Si Robert Blum avait cherché refuge de Vienne en Prusse, le gouvernement prussien l'aurait livré à ses bourreaux.

Le 4 avril de cette année, il a livré aux chiens assoiffés de sang de la loi martiale autrichienne un des compagnons de lutte de Robert Blum, le cadet viennois Höcke. Qu'on lise le compte rendu suivant dans la Oberschlesische Lokomotive de Ratibor du 4 avril.
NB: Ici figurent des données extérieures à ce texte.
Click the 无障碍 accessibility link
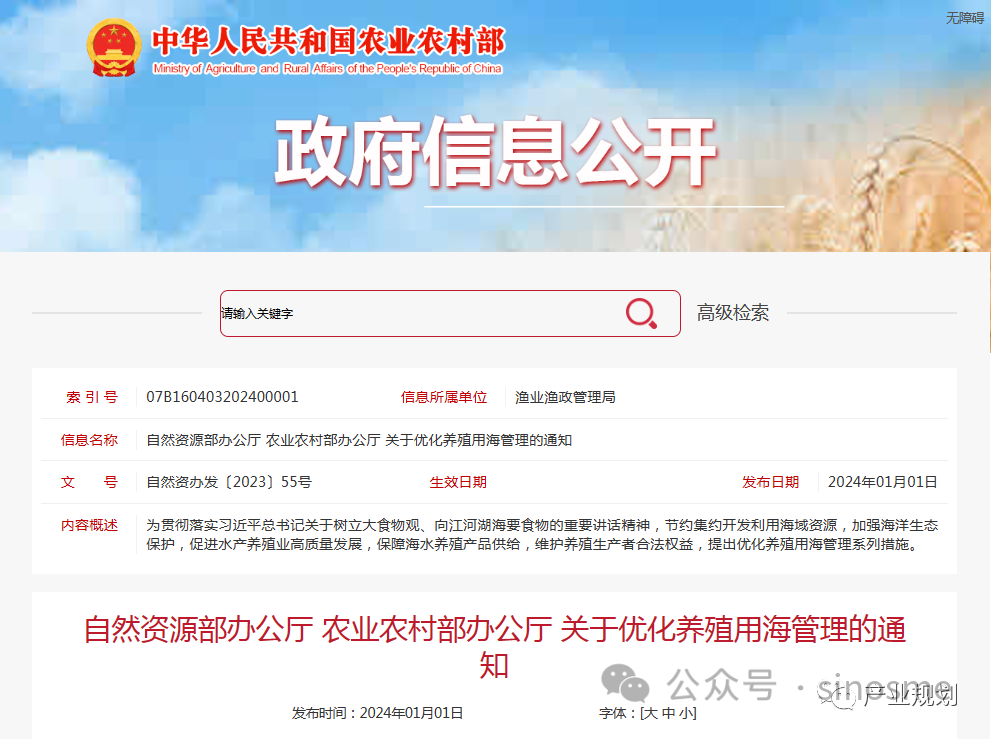 [964, 18]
« Hier, à midi, le cadet viennois Höcke est arrivé ici sous escorte policière, en convoi spécial. Il venait de Breslau où il s'était réfugié il y a quelque temps; il était accusé de haute trahison pour avoir pris part à la révo­lution d'octobre à Vienne. Dans une lettre aux siens à Vienne, Höcke avait indiqué son adresse. Cette lettre a dû partager le sort de bien d'autres lettres, c'est-à-dire qu'elle a été ouverte à une quelconque station postale autrichienne, car peu après les autorités policières de Breslau furent requises pour exécuter l'ordre d'arrêter Höcke à son domicile et de l'extrader.

En conséquence le prisonnier est arrivé hier sous escorte; la grande fatigue due à une maladie dont il est atteint depuis assez longtemps déjà retarda le voyage qui le menait vers des lois d'exception. Il fut incarcéré dans la ville, soumis à une sévère surveillance militaire, mais aujourd'hui déjà, à cinq heures du matin on lui a fait franchir la frontière en compagnie de deux gardes municipaux et d'un gendarme. An cours de ce dernier voyage de trois heures et demie le sentiment humanitaire prussien, si célèbre, ne l'autorisa pas une seule fois à quitter la voiture, ce que sa maladie rendait nécessaire, ni à prendre les rafraîchissements qu'il demandait. Il n'avait pas d'argent pour les payer bien que, suivant ses dires, on lui eût pris 80 thalers lors de son arrestation à Breslau et que - nous le savons avec exactitude - les frais du transport se fussent montés seulement » (!) à 30 thalers.

Les journaux allemands ont la tâche impérieuse de mettre les réfugiés autrichiens expressément en garde contre les dangers auxquels ils s'exposent en séjournant en territoire prussien, et notamment en Silésie. L'ancienne convention du cartel subsiste dans toute sa gloire. Le grand droit fondamental allemand, appelé loi martiale, est reconnu aussi bien en Prusse qu'en Autriche et mis avec délices en application. »

Ce n'est pas en vain que les héros de la loi martiale des différents pays déclarés en état de siège nous auront donné de tels exemples. Si actuellement ils se tiennent les coudes, plus tard, quand le grand jour de la vengeance poindra, ce sera au tour des démocrates de toutes les nations d'en faire autant.

Les épaves royales et ministérielles de la moitié de l'Europe ont trouvé, au printemps dernier, un asile sûr en Angleterre.

Nous donnons à Messieurs Manteuffel, Brandenburg et consorts l'assurance que lors de la prochaine révolution dont ils accélèrent eux-mêmes activement le déclenchement, rien ne s'opposera à ce qu'ils soient extradés d'Angleterre et remis au peuple allemand victorieux et assoiffé de vengeance. Toutes les dispositions sont déjà prises actuellement.